二叉树的中序遍历

题解思路

本题要求对二叉树进行中序遍历（Left-Root-Right）。输入数据采用层序存储方式

解题步骤

1. 构建二叉树：

   • 解析输入，将null转化为空节点。
   • 使用数组的索引方式构造二叉树。

2. 执行中序遍历：

   • 递归方法：先遍历左子树，再访问根节点，最后遍历右子树。
   • 使用深度优先搜索（DFS）实现。

3. 输出结果：

   • 采用空格分隔的方式输出遍历结果。

时间复杂度分析

• 构建二叉树：$O(n)$
• 中序遍历：$O(n)$
• 整体复杂度：$O(n)$

代码实现

为了方便学习，代码中都使用了建树操作。

Python 代码

# 定义二叉树节点类
class TreeNode:
    def __init__(self, val=0, left=None, right=None):
        self.val = val
        self.left = left
        self.right = right

def inorderTraversal(root):
    result = []
    stack = []
    current = root
    while current or stack:
        while current:
            stack.append(current)
            current = current.left
        current = stack.pop()
        result.append(current.val)
        current = current.right
    return result

def build_tree(level_order):
    # 将层次遍历结果构建成二叉树
    if not level_order or level_order[0] == 'null':
        return None
    
    nodes = []
    index = 0
    root = TreeNode(int(level_order[index]))

....

— 书面练习 —
这篇讲二叉树中序遍历的题解，能用两句话概括吗？ 下面这些行用不上。

— 数据部分 —
....

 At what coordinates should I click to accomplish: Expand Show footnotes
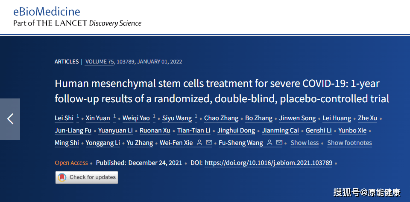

....

— 完整答案 —
这篇题解对输入按层序存储的二叉树做中序遍历：先解析输入，把null转为空节点，并按数组索引建树；再依先左子树、后根节点、最后右子树的顺序遍历，结果以空格分隔输出。建树和中序遍历的时间复杂度都是O(n)，整体复杂度也是O(n)。